Strong field gradients enable NMR-based diffusion measurements for K+, Mg2+, Cl−, and SO42− ions in biomolecular solutions

Abstract

NMR-based diffusion measurements of potassium (K⁺), magnesium (Mg²⁺), chloride (Cl⁻), and sulfate (SO₄²⁻) ions have been challenging even though these ions are biologically important. For these ions, the gyromagnetic ratios of the NMR-active nuclei, ³⁹K, ²⁵Mg, ³⁵Cl, and ³³S, are less than 1/10 of the ¹H gyromagnetic ratio, causing a low sensitivity in NMR detection and a low efficiency in NMR dephasing needed for diffusion measurements. These nuclei also undergo rapid longitudinal and transverse NMR relaxation via the quadrupolar mechanism, severely limiting the effectiveness of NMR-based diffusion measurements. Interactions with biomolecules promote the NMR relaxation of these ions, hindering measurements of the ion diffusion. We demonstrate that, despite these challenges, diffusion of K⁺, Mg²⁺, Cl⁻, and SO₄²⁻ ions in biomolecular solutions can be measured accurately and precisely through use of appropriately designed high-field NMR probe hardware that can generate strong field gradients >1000 G/cm.

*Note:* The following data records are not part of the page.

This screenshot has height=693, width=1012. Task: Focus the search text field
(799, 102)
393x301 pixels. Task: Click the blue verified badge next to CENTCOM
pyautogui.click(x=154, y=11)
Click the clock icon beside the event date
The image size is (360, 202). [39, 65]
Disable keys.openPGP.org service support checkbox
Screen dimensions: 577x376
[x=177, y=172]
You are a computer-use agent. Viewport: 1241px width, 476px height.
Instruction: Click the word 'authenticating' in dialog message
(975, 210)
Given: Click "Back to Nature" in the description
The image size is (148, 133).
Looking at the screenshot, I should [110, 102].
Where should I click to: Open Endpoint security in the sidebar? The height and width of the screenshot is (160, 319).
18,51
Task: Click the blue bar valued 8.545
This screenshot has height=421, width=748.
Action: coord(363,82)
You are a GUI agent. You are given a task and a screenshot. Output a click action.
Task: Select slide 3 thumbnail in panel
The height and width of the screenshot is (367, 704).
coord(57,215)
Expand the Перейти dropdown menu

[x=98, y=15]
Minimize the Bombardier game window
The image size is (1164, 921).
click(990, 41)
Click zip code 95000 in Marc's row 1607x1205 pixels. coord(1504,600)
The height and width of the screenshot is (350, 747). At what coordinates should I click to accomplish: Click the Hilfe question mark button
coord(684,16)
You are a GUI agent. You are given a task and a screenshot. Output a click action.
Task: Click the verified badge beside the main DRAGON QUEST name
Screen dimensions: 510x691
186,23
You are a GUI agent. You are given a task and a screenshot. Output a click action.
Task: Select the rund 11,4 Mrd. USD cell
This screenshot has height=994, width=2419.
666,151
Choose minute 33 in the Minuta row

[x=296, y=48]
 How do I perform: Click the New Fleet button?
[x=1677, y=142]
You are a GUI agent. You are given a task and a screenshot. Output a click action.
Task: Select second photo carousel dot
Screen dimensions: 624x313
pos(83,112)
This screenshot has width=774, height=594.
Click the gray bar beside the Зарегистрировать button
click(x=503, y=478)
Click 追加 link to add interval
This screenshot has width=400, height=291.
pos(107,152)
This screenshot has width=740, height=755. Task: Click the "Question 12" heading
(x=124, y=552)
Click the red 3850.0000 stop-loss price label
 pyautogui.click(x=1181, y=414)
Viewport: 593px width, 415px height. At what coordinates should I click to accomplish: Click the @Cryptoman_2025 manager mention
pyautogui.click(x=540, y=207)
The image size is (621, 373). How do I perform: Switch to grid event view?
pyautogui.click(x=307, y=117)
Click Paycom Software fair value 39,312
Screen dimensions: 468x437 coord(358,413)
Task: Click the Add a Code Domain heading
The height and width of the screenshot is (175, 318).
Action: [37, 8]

The NMR-based diffusion coefficients measured at 17.6 T for these ions in the absence of biomolecules agreed well with conductivity-based values in the literature. This consistency supports that ion diffusion along the magnetic field is unaffected by the Lorentz force acting on the ions, as previously predicted. Our data on ion diffusion in solutions of proteins and DNA illuminate the effect of electrostatic interactions on the apparent diffusion coefficients of ions. Thus, high-field NMR probe hardware that can generate strong field gradients opens a new avenue to characterize the dynamic behavior of various ions around biomolecules and their effect on biomolecular electrostatics.